By integrating Dragonball directly as a library, we eliminate the need for heavy IPC.

• API Synchronization: Direct function calls replace RPCs, reducing latency.
• Unified Lifecycle: The runtime and VMM share a single process lifecycle, significantly simplifying resource cleanup and fault isolation.

Layered Architecture

The Kata 4.0 runtime utilizes a highly modular, layered architecture designed to decouple high-level service requests from low-level infrastructure execution. This design facilitates extensibility, allowing the system to support diverse container types and dragonball within a single, unified Rust binary and also support other hypervisors as optional VMMs.

graph TD
    subgraph L1["Layer 1 — Service & Orchestration Layer"]
        TaskSvc["Task Service"]
        ImageSvc["Image Service"]
        OtherSvc["Other Services"]
        Dispatcher["Message Dispatcher"]
        TaskSvc --> Dispatcher
        ImageSvc --> Dispatcher
        OtherSvc --> Dispatcher
    end

    subgraph L2["Layer 2 — Management & Handler Layer"]
        subgraph RuntimeHandler["Runtime Handler"]
            SandboxMgr["Sandbox Manager"]
            ContainerMgr["Container Manager"]
        end
        subgraph ContainerAbstractions["Container Abstractions"]
            LinuxContainer["LinuxContainer"]
            VirtContainer["VirtContainer"]
            WasmContainer["WasmContainer"]
        end
    end

    subgraph L3["Layer 3 — Infrastructure Abstraction Layer"]
        subgraph HypervisorIface["Hypervisor Interface"]
            Qemu["Qemu"]
            CloudHV["Cloud Hypervisor"]
            Firecracker["Firecracker"]
            Dragonball["Dragonball"]
        end
        subgraph ResourceMgr["Resource Manager"]
            Sharedfs["Sharedfs"]
            Network["Network"]
            Rootfs["Rootfs"]
            Volume["Volume"]
            Cgroup["Cgroup"]
        end
    end

    subgraph L4["Layer 4 — Built-in Dragonball VMM Layer"]
        BuiltinDB["Builtin Dragonball"]
    end

    Dispatcher --> RuntimeHandler
    RuntimeHandler --> ContainerAbstractions
    ContainerAbstractions --> HypervisorIface
    ContainerAbstractions --> ResourceMgr
    Dragonball --> BuiltinDB

    classDef svc fill:#cce5ff,stroke:#004085,stroke-width:1px
    classDef handler fill:#d4edda,stroke:#155724,stroke-width:1px
    classDef infra fill:#fff3cd,stroke:#856404,stroke-width:1px
    classDef builtin fill:#f8d7da,stroke:#721c24,stroke-width:1px
    class TaskSvc,ImageSvc,OtherSvc,Dispatcher svc
    class SandboxMgr,ContainerMgr,LinuxContainer,VirtContainer,WasmContainer handler
    class Qemu,CloudHV,Firecracker,Dragonball,Sharedfs,Network,Rootfs,Volume,Cgroup infra
    class BuiltinDB builtin

Service & Orchestration Layer

• Service Layer: The entry point for the runtime, providing specialized interfaces for external callers (e.g., containerd). It includes:

  • Task Service: Manages the lifecycle of containerized processes.
  • Image Service: Handles container image operations.
  • Other Services: An extensible framework allowing for custom modules.

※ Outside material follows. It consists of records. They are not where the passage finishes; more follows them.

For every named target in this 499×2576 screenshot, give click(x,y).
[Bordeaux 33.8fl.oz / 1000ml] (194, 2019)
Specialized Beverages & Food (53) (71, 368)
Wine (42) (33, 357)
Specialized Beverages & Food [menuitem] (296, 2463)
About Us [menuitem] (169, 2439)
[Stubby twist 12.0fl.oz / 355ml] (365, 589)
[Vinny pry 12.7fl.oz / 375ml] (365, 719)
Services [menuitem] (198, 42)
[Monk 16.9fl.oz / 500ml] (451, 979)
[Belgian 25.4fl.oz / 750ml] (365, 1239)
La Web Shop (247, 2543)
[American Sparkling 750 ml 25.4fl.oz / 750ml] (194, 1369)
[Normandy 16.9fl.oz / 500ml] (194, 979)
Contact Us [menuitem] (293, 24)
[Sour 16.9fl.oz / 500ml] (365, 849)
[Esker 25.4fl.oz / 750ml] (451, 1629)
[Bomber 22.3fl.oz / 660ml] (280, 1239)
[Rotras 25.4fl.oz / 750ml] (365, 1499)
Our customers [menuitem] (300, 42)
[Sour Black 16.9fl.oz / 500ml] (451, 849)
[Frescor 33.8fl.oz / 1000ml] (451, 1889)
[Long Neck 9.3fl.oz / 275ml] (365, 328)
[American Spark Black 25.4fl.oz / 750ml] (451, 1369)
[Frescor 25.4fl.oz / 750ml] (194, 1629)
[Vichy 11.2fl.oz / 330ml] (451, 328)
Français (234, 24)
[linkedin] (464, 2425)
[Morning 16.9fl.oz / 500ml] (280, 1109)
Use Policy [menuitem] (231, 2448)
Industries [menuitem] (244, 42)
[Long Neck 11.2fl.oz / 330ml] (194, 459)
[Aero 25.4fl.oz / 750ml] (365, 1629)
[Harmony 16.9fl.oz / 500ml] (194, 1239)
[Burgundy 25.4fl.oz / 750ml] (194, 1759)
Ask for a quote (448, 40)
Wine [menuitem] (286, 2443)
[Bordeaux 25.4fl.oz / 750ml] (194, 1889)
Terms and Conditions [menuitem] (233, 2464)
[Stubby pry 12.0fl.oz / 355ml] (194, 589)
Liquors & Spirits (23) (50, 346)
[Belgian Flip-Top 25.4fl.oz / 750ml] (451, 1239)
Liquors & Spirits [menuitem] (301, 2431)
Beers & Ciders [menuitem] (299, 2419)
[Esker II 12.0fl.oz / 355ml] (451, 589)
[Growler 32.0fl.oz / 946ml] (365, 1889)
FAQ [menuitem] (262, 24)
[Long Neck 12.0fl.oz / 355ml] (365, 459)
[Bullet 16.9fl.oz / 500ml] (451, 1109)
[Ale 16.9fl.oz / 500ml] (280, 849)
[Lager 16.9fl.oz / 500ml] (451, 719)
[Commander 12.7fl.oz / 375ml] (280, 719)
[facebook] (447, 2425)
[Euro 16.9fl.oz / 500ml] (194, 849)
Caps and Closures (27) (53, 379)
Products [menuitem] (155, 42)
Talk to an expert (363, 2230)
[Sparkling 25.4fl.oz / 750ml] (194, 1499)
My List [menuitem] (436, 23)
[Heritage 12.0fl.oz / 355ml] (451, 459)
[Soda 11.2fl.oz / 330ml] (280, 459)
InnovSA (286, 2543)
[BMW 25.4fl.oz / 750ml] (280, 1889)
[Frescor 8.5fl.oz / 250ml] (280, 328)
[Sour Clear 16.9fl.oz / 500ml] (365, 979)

• Message Dispatcher: Acts as a centralized traffic controller. It parses requests from the Service layer and routes them to the appropriate Runtime Handler, ensuring efficient message multiplexing.

Management & Handler Layer

• Runtime Handler: The core processing engine. It abstracts the underlying workload, enabling the runtime to handle various container types through:

  • Sandbox Manager: Orchestrates the lifecycle of the entire Pod (Sandbox).
  • Container Manager: Manages individual containers within a Sandbox.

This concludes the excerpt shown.